Neuroprotective Effects of Tectoridin in H2O2-Induced Oxidative Stress and an Amyloid-Infused Rat Model of Alzheimer's Disease.

This study aims to examine the effects of tectoridin in both in vitro and in vivo models of Alzheimer's disease. In vitro, oxidative stress was induced in PC12 cells using 400 µM of hydrogen peroxide (H2O2) to simulate cellular damage. In vivo, a rat model of Alzheimer's disease was established through repeated intracerebroventricular administration of soluble amyloid-beta (Aß1-42) to induce neurodegeneration. The effects of tectoridin on oxidative stress markers and protein expression levels were assessed. Tectoridin treatment significantly improved cell survival and enhanced antioxidant defense by increasing the activities of superoxide dismutase (SOD) and catalase (CAT), as well as glutathione (GSH) levels in H2O2-exposed PC12 cells. Polymerase chain reaction (PCR) and western blot analyses revealed that tectoridin upregulated the expression of Bcl-2 while downregulating the expression of Bax, caspase-3, and caspase-9, suggesting a reduction in apoptotic signaling. In the in vivo rat model, tectoridin mitigated Aß1-42-induced neurodegeneration, leading to improvements in spatial learning and memory performance and reduced neurofibrillary tangles.

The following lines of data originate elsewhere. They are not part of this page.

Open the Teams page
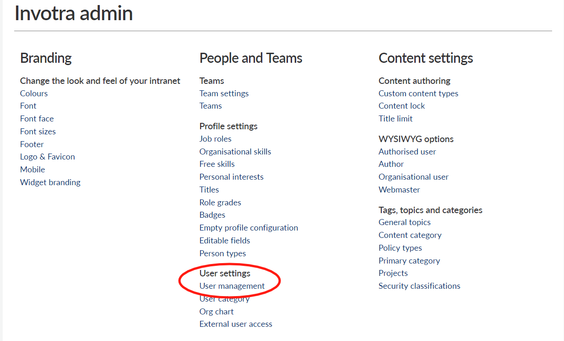The width and height of the screenshot is (564, 341). click(211, 105)
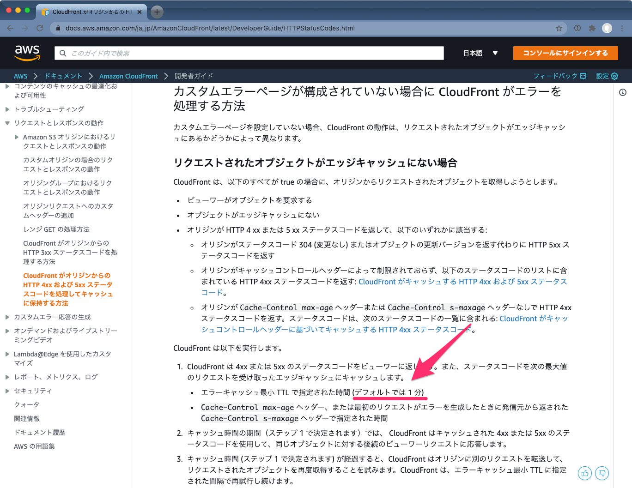632x488 pixels.
Task: Bookmark the page with the star icon
Action: pyautogui.click(x=559, y=28)
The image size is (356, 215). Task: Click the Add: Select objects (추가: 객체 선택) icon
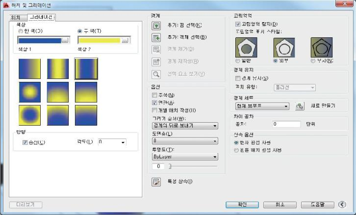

Tectoridin treatment also improved oxidative stress parameters by increasing SOD and GSH levels while reducing malondialdehyde (MDA) content. Western blot analysis further demonstrated that tectoridin downregulated the expression of amyloid-beta (Aß1-40), amyloid precursor protein (APP), tau, Bax, caspase-3, and caspase-9, while upregulating Bcl-2. These results suggest that tectoridin exerts neuroprotective effects by modulating oxidative-antioxidant balance and inhibiting apoptotic pathways, indicating its potential as a therapeutic agent for Alzheimer's disease.